* _Work to complete_: Extract every line of text from the records below, copying each one word for word. Leave the pictures out of your answer.

* _Dataset extract_:
• • • • • • •

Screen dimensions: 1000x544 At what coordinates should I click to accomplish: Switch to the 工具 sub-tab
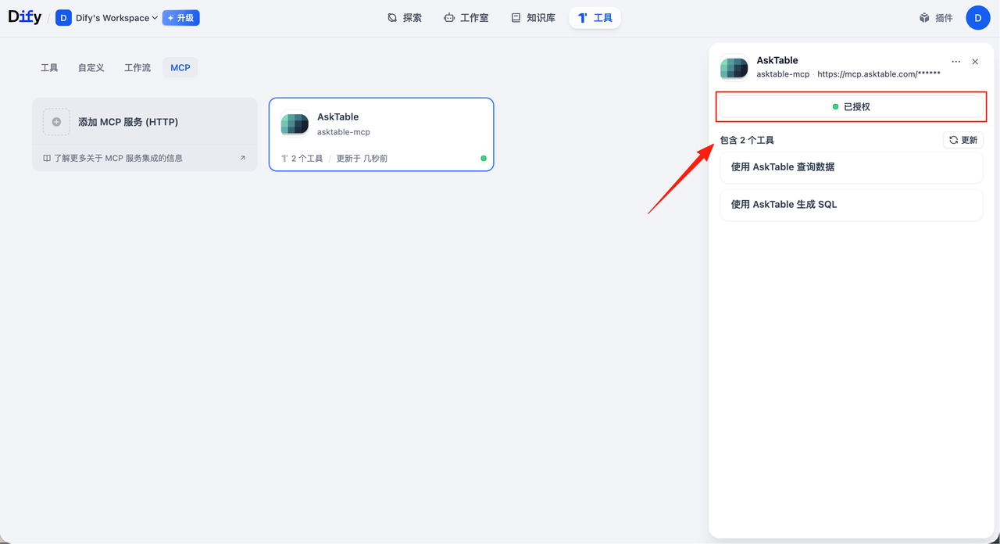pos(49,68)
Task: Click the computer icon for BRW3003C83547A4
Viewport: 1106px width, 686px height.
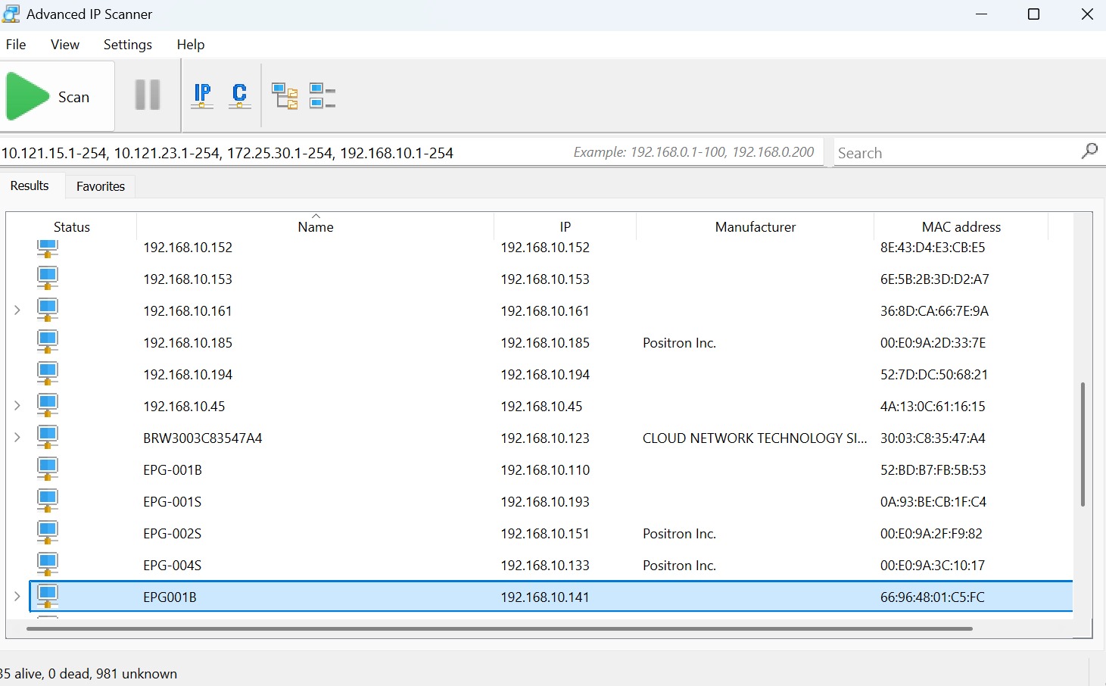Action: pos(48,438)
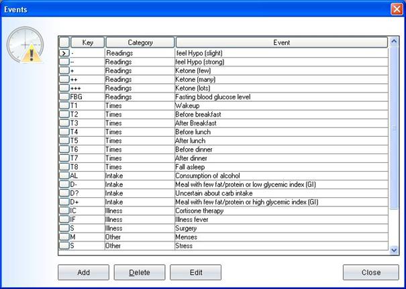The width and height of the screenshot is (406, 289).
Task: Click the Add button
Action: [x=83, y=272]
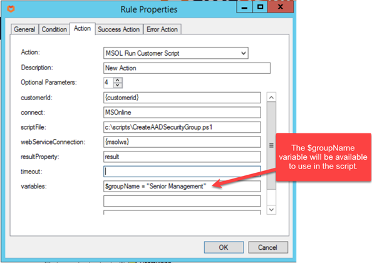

• • • • • • •

* _Answer_:
Screen dimensions: 1000x544 At what coordinates should I click to accomplish: Switch to the 工具 sub-tab
pos(49,68)
Task: Click the computer icon for BRW3003C83547A4
Viewport: 1106px width, 686px height.
Action: pos(48,438)
The width and height of the screenshot is (406, 289).
Task: Click the Add button
Action: [x=83, y=272]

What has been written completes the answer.